> **Description of the task**
Starting at the line that contains "States (739, 712)" and ending at the last line of the records, rewrite each line in full, multiplying every coordinate in its answer by 0.75. Round each result to a whole number, rounding halves up.

Items from a dataset
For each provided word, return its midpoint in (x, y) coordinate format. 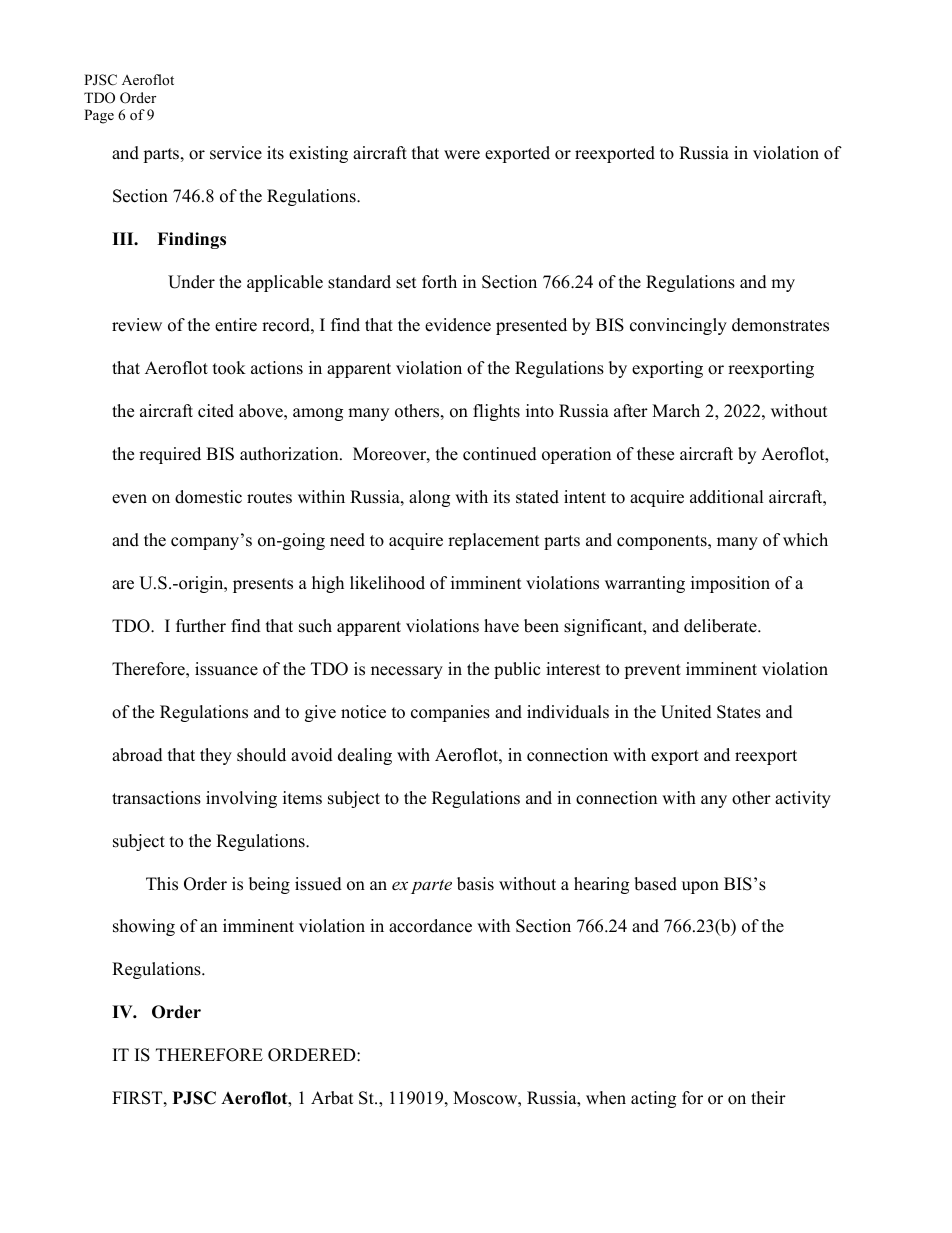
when (606, 1098)
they (216, 756)
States (739, 712)
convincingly (678, 326)
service (236, 153)
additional (727, 497)
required (170, 455)
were (462, 155)
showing (144, 927)
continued (500, 454)
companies (450, 713)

> **Task response**
States (554, 534)
convincingly (509, 245)
service (177, 115)
additional (545, 373)
required (128, 341)
were (347, 116)
showing (108, 695)
continued (375, 341)
companies (338, 535)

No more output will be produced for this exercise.